_EXERCISE AIM_:
Quote exactly and only this range of lines in the data below: the line that holds "Click the green" to the line that holds "You are a computer-use agent. Viewport: 396px", both included.

_RECORDS TO PROCESS_:
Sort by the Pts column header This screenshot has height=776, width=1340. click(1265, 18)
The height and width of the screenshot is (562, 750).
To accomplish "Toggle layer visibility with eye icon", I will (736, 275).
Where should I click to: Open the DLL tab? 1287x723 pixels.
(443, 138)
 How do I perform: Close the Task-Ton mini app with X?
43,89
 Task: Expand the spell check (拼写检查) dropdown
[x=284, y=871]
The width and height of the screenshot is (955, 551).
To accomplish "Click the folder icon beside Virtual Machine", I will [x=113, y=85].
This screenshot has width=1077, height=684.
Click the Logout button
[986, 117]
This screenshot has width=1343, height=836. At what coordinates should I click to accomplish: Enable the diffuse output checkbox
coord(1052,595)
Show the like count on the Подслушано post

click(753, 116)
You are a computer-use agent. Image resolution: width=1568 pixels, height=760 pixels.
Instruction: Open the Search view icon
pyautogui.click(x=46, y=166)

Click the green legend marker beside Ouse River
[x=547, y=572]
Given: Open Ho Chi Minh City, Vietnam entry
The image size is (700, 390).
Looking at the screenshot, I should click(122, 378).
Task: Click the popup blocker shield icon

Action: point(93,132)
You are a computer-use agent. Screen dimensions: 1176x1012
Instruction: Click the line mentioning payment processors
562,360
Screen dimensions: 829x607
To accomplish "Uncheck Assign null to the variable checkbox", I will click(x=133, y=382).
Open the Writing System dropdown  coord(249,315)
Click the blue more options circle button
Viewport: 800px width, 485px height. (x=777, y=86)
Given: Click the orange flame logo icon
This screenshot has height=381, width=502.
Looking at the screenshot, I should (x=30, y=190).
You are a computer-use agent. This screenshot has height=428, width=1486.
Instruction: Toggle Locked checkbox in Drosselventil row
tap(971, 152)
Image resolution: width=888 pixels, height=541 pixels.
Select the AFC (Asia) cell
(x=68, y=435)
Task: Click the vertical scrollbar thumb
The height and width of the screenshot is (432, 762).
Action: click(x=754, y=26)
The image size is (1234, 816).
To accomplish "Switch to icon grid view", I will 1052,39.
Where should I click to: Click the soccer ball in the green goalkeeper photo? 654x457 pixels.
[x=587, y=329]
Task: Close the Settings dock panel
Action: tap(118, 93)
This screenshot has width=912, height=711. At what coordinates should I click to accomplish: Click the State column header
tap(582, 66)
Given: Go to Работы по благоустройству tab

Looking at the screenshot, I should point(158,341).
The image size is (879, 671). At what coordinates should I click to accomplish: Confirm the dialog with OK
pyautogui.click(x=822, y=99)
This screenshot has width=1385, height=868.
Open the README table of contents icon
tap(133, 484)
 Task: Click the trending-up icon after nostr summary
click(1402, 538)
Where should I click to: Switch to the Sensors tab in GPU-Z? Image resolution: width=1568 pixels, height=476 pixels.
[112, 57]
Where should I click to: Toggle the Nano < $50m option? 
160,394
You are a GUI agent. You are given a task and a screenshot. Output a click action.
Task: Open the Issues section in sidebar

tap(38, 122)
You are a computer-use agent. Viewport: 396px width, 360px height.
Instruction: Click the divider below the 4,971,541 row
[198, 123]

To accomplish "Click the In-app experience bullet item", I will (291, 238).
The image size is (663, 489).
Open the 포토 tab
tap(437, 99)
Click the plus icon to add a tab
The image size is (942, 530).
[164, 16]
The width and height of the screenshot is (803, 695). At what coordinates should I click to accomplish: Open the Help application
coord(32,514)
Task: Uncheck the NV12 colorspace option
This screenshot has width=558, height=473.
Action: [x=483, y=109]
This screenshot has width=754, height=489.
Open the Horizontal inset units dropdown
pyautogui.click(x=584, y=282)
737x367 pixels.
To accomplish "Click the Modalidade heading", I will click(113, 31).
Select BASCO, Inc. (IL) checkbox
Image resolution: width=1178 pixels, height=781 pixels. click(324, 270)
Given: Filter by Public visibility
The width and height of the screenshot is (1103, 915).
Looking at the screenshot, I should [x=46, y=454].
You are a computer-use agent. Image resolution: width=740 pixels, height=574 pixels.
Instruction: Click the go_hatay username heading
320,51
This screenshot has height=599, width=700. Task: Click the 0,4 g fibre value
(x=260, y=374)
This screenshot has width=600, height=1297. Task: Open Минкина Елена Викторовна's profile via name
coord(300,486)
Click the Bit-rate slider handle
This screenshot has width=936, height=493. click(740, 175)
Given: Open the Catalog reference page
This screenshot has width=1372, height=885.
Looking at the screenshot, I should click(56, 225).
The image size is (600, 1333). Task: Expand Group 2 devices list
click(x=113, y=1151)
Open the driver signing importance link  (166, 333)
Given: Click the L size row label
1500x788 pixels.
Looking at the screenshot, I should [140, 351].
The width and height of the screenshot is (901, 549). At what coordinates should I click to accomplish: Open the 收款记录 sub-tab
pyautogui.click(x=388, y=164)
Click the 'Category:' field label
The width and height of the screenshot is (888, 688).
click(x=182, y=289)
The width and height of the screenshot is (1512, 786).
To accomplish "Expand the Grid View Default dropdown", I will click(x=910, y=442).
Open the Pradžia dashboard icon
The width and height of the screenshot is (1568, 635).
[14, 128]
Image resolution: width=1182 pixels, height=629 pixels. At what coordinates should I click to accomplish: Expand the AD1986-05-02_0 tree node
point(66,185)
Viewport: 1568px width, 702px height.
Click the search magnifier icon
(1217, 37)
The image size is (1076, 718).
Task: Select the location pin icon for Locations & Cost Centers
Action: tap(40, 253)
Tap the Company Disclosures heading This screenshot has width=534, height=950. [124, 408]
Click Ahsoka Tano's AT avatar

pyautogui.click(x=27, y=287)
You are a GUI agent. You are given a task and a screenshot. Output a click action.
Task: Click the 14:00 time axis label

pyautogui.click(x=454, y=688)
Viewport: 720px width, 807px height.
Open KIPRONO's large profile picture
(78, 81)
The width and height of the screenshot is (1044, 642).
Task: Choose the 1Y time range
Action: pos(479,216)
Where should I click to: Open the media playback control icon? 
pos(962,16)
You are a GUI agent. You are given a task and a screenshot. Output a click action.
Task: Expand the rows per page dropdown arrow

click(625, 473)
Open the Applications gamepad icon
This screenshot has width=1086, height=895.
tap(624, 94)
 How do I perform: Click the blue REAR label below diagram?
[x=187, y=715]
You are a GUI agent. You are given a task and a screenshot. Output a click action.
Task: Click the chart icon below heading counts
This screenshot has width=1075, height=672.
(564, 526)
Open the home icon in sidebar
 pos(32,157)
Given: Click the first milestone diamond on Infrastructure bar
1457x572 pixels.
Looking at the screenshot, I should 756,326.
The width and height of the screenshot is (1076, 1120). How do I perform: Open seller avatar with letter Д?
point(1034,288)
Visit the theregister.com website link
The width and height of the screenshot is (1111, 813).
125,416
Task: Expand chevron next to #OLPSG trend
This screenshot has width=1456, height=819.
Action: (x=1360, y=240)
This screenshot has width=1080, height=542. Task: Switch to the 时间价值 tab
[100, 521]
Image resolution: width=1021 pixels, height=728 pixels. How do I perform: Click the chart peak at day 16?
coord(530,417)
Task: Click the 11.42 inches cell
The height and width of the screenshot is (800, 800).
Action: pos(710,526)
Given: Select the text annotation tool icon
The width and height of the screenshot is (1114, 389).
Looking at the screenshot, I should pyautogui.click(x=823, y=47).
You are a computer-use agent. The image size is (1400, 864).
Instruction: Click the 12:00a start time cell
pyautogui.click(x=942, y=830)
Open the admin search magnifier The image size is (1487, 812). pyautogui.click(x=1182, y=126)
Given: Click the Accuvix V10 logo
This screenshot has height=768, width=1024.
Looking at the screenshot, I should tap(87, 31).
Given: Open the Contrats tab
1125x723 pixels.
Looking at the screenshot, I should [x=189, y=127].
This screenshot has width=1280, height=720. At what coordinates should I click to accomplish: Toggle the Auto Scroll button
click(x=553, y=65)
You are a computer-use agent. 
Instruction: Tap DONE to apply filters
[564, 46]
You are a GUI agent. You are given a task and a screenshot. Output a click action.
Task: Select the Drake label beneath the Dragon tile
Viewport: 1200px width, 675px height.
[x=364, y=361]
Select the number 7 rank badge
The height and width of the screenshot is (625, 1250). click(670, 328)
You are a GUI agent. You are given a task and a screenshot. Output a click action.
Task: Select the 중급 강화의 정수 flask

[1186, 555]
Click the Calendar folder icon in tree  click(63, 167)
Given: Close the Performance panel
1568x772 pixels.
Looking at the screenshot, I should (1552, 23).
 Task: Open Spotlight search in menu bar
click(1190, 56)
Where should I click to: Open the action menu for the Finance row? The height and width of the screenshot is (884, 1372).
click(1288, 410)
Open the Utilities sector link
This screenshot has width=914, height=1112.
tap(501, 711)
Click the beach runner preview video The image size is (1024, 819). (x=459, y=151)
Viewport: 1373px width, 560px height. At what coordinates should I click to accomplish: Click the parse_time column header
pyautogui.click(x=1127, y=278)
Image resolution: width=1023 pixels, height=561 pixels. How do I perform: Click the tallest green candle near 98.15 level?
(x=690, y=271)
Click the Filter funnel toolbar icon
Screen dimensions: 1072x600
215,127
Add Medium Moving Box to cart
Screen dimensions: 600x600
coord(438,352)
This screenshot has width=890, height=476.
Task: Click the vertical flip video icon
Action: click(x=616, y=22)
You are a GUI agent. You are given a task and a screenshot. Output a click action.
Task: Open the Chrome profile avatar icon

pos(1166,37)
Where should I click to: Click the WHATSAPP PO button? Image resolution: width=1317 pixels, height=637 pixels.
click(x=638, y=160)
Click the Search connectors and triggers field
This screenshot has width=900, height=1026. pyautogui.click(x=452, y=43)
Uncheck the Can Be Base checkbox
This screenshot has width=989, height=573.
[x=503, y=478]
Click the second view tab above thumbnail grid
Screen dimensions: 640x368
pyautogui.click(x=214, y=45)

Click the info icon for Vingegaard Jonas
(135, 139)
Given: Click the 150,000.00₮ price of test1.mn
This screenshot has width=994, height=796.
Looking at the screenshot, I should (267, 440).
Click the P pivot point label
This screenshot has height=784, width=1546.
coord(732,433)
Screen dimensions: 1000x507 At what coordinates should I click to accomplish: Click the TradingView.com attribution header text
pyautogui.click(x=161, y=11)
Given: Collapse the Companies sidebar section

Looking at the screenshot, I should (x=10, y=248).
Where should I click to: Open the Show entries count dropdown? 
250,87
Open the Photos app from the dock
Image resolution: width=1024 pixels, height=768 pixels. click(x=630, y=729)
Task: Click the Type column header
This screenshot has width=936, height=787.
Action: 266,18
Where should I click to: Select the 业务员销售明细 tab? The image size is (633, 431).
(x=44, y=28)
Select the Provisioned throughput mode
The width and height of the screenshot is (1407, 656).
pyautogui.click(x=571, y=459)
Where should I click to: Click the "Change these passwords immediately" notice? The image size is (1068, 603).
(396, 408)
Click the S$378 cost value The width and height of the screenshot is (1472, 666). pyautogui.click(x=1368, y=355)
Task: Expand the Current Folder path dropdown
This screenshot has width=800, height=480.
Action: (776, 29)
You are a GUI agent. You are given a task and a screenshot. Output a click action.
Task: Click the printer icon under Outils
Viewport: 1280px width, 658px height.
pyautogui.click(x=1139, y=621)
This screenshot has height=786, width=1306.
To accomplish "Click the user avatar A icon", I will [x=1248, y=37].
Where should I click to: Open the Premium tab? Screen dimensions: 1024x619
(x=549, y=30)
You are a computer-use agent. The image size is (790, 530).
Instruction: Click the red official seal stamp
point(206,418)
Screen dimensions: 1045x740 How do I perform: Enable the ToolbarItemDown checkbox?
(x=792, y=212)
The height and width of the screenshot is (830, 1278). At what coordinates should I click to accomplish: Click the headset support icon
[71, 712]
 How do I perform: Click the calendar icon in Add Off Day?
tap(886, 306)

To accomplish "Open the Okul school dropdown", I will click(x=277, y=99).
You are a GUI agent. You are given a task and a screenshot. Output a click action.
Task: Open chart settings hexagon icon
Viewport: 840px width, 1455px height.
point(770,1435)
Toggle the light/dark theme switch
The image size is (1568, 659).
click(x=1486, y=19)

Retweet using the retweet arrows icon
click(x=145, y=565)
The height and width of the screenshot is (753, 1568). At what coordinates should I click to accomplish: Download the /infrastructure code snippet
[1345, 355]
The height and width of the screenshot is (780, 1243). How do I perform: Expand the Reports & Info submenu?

_ANSWER SPACE_:
Click the green legend marker beside Ouse River
[x=547, y=572]
Given: Open Ho Chi Minh City, Vietnam entry
The image size is (700, 390).
Looking at the screenshot, I should click(122, 378).
Task: Click the popup blocker shield icon

Action: point(93,132)
You are a computer-use agent. Screen dimensions: 1176x1012
Instruction: Click the line mentioning payment processors
562,360
Screen dimensions: 829x607
To accomplish "Uncheck Assign null to the variable checkbox", I will click(x=133, y=382).
Open the Writing System dropdown  coord(249,315)
Click the blue more options circle button
Viewport: 800px width, 485px height. (x=777, y=86)
Given: Click the orange flame logo icon
This screenshot has height=381, width=502.
Looking at the screenshot, I should (x=30, y=190).
You are a computer-use agent. This screenshot has height=428, width=1486.
Instruction: Toggle Locked checkbox in Drosselventil row
tap(971, 152)
Image resolution: width=888 pixels, height=541 pixels.
Select the AFC (Asia) cell
(x=68, y=435)
Task: Click the vertical scrollbar thumb
The height and width of the screenshot is (432, 762).
Action: click(x=754, y=26)
The image size is (1234, 816).
To accomplish "Switch to icon grid view", I will 1052,39.
Where should I click to: Click the soccer ball in the green goalkeeper photo? 654x457 pixels.
[x=587, y=329]
Task: Close the Settings dock panel
Action: tap(118, 93)
This screenshot has width=912, height=711. At what coordinates should I click to accomplish: Click the State column header
tap(582, 66)
Given: Go to Работы по благоустройству tab

Looking at the screenshot, I should point(158,341).
The image size is (879, 671). At what coordinates should I click to accomplish: Confirm the dialog with OK
pyautogui.click(x=822, y=99)
This screenshot has width=1385, height=868.
Open the README table of contents icon
tap(133, 484)
 Task: Click the trending-up icon after nostr summary
click(1402, 538)
Where should I click to: Switch to the Sensors tab in GPU-Z? Image resolution: width=1568 pixels, height=476 pixels.
[112, 57]
Where should I click to: Toggle the Nano < $50m option? 
160,394
You are a GUI agent. You are given a task and a screenshot. Output a click action.
Task: Open the Issues section in sidebar

tap(38, 122)
You are a computer-use agent. Viewport: 396px width, 360px height.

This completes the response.